The researchers conducted a retrospective cohort study of kidney transplant recipients from the FAVORIT (Folic Acid for Vascular Outcome Reduction in Transplantation) study. Results of the current study were reported during a virtual poster session at ASN Kidney Week in a poster titled Discontinuation of Renin-Angiotensin System Blockade among Kidney Transplant Recipients.
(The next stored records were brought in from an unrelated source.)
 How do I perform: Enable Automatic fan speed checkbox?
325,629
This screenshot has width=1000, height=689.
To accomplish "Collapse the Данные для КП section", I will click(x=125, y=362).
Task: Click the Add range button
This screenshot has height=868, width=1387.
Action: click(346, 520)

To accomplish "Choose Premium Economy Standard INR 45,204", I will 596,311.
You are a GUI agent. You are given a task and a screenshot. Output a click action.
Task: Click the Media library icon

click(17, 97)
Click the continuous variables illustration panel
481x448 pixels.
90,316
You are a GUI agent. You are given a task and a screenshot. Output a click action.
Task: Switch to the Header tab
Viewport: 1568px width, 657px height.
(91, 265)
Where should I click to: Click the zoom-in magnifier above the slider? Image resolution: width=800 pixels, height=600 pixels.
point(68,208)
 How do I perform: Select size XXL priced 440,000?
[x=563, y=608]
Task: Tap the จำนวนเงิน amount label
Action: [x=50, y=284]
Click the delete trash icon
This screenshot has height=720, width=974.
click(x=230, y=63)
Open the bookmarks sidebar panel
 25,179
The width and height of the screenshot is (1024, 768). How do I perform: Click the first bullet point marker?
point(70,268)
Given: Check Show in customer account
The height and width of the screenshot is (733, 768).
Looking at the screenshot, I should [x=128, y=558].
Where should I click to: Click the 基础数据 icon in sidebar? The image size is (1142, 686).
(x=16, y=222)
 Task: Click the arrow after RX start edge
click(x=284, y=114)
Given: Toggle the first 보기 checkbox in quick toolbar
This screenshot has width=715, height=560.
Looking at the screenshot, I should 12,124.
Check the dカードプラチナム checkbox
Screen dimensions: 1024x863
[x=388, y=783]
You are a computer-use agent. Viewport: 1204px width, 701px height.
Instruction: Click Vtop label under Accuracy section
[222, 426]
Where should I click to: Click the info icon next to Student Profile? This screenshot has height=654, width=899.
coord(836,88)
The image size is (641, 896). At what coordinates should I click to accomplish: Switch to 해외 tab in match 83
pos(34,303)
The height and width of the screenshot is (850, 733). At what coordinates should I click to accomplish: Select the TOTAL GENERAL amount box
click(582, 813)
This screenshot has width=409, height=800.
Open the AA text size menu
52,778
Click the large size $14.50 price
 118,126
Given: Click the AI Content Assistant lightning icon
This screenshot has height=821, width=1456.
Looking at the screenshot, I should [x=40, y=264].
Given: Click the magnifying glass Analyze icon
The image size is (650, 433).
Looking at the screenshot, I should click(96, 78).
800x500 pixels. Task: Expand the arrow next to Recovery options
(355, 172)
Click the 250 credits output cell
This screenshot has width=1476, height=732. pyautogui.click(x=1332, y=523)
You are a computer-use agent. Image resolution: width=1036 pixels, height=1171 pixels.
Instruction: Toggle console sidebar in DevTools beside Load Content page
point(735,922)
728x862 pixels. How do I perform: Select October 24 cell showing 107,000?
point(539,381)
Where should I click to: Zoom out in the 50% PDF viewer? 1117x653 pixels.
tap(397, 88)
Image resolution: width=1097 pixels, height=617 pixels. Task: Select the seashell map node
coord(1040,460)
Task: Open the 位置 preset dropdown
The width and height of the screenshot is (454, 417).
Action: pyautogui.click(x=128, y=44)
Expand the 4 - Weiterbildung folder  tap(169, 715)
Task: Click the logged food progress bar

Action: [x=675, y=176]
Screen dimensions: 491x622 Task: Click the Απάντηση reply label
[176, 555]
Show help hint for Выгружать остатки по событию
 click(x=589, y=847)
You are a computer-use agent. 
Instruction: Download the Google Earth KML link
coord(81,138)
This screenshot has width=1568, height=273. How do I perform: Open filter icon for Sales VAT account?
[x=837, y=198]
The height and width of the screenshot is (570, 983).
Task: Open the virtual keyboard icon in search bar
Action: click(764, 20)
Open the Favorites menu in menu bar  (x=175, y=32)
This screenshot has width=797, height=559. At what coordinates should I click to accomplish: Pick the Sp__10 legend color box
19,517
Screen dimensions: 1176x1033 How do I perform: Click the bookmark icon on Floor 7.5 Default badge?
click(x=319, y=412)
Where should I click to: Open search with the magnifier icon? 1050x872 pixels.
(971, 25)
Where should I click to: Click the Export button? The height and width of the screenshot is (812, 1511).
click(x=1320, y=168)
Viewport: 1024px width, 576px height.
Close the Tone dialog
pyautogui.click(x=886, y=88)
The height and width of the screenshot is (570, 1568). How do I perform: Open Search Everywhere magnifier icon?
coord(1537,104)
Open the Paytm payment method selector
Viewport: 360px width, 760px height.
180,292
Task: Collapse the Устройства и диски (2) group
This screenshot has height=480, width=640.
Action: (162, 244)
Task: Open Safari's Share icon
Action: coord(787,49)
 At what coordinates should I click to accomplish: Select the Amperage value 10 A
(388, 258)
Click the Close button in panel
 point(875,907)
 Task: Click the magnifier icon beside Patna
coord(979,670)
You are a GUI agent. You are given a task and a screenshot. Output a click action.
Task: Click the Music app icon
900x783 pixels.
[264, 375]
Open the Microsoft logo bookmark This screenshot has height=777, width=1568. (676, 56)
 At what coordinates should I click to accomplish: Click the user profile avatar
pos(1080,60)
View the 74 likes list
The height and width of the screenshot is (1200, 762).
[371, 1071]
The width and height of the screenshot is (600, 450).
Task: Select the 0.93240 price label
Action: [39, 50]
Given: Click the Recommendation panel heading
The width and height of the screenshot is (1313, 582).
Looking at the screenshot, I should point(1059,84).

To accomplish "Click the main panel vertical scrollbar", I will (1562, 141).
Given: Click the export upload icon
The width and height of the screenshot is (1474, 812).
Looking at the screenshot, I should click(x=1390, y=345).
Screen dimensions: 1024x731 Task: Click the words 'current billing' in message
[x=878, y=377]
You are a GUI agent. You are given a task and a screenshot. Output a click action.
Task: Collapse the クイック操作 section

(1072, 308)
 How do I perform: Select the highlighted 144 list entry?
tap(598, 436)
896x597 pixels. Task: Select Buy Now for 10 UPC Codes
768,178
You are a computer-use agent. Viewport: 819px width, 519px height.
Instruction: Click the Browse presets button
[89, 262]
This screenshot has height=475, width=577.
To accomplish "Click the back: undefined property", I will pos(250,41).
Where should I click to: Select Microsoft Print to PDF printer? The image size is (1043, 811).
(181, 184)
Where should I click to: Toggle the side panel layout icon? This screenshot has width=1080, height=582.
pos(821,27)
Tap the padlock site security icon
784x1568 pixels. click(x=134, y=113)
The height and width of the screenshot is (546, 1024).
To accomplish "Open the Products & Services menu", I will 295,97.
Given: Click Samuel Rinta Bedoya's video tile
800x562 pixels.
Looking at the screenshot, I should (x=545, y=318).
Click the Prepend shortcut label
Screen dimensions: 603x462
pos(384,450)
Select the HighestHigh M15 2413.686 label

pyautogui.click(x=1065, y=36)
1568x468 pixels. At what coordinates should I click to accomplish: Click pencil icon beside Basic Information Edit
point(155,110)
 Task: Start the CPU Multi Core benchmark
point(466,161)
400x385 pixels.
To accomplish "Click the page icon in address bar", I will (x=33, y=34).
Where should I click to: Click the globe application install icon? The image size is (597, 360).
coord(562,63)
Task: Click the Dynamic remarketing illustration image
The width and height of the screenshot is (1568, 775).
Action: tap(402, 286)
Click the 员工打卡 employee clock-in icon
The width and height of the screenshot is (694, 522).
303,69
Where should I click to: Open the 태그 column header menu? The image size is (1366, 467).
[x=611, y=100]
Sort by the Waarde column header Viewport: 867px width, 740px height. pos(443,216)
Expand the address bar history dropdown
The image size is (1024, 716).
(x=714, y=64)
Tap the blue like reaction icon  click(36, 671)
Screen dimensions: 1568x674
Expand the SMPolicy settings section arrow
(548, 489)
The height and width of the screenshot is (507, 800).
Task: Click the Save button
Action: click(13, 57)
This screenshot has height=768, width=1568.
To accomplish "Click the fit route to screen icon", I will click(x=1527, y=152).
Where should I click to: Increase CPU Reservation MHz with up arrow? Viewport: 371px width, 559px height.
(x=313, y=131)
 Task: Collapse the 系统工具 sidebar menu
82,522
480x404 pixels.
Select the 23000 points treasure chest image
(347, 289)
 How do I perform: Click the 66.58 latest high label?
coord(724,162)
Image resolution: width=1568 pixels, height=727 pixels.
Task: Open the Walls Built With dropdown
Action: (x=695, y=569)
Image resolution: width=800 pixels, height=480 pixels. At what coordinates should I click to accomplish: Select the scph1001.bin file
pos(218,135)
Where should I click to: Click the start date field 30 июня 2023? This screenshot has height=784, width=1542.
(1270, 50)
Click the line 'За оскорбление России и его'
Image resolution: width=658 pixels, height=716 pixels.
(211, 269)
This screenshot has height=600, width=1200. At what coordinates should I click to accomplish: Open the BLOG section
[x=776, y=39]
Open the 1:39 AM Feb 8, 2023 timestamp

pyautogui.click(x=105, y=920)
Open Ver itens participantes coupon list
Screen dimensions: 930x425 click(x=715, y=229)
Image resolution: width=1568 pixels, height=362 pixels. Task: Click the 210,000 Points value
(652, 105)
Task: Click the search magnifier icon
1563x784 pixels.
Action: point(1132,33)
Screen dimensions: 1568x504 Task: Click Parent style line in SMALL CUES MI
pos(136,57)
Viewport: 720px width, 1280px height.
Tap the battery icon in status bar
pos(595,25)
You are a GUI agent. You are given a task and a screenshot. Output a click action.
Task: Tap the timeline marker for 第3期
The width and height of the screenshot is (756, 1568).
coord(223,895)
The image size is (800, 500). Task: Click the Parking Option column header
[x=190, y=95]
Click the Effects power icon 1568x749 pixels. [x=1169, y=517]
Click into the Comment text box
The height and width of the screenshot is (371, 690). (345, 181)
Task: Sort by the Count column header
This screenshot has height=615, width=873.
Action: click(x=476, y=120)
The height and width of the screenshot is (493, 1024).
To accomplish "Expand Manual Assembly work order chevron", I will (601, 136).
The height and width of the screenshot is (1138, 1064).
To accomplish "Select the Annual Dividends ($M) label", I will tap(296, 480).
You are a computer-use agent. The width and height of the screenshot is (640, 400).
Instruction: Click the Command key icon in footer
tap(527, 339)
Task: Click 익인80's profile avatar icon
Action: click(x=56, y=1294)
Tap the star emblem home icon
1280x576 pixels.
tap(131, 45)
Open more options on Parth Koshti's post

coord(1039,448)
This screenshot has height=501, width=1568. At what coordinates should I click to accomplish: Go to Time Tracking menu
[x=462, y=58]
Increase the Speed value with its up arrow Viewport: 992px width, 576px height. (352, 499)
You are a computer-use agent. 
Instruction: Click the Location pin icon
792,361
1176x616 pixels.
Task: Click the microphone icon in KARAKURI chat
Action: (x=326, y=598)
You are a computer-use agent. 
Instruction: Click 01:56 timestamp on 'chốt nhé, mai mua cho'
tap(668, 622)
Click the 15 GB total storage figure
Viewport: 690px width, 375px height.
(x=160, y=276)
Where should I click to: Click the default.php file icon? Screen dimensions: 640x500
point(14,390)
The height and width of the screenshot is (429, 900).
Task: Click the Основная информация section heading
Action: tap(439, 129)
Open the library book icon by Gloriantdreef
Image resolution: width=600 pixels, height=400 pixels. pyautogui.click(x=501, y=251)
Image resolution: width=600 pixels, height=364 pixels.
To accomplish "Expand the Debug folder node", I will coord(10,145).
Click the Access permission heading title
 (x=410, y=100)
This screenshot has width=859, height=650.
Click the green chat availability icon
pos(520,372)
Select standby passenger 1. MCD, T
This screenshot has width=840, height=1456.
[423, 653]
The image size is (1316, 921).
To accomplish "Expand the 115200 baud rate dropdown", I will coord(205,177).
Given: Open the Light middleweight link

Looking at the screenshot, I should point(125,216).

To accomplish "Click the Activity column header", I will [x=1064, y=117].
The study included FAVORIT participants enrolled in the United States who received an angiotensin receptor blocker or an angiotensin-converting enzyme inhibitor by self-report at one or more FAVORIT visits. The risks or benefits of RAS discontinuation (versus continuation) was assessed using a propensity score weighted Cox survival analysis. Outcomes of interest were death, return to dialysis, and major adverse cardiovascular events (MACE [stroke, myocardial infarction, coronary revascularization, or heart failure]). Doubly robust estimation was also used on the propensity score weighted sample to provide conservative estimates.

A total of 2009 US participants had at least one visit where they reported taking a RAS inhibitor. Thirty percent (n=598) discontinued RAS blockade. Compared with participants who continued RAS blockade, those who discontinued RAS blockade were significantly less likely to experience mortality, return to dialysis, and MACEs.

In conclusion, the researchers said, “Kidney transplantation recipients who stopped RAS blockade had lower rates of mortality, return to dialysis, and MACEs compared with those who continued RAS blockade. These data may be useful when deciding on the risks and  benefits of continuing RAS blockade for patients receiving kidney transplantation.”

Source: McAllister S, Siyahian S, Seth D, Ku E. Discontinuation of renin-angiotensin system blockade among kidney transplantation recipients. Abstract of a poster presented at the American Society of Nephrology virtual Kidney Week 2021 (Abstract PO2118), November 2021.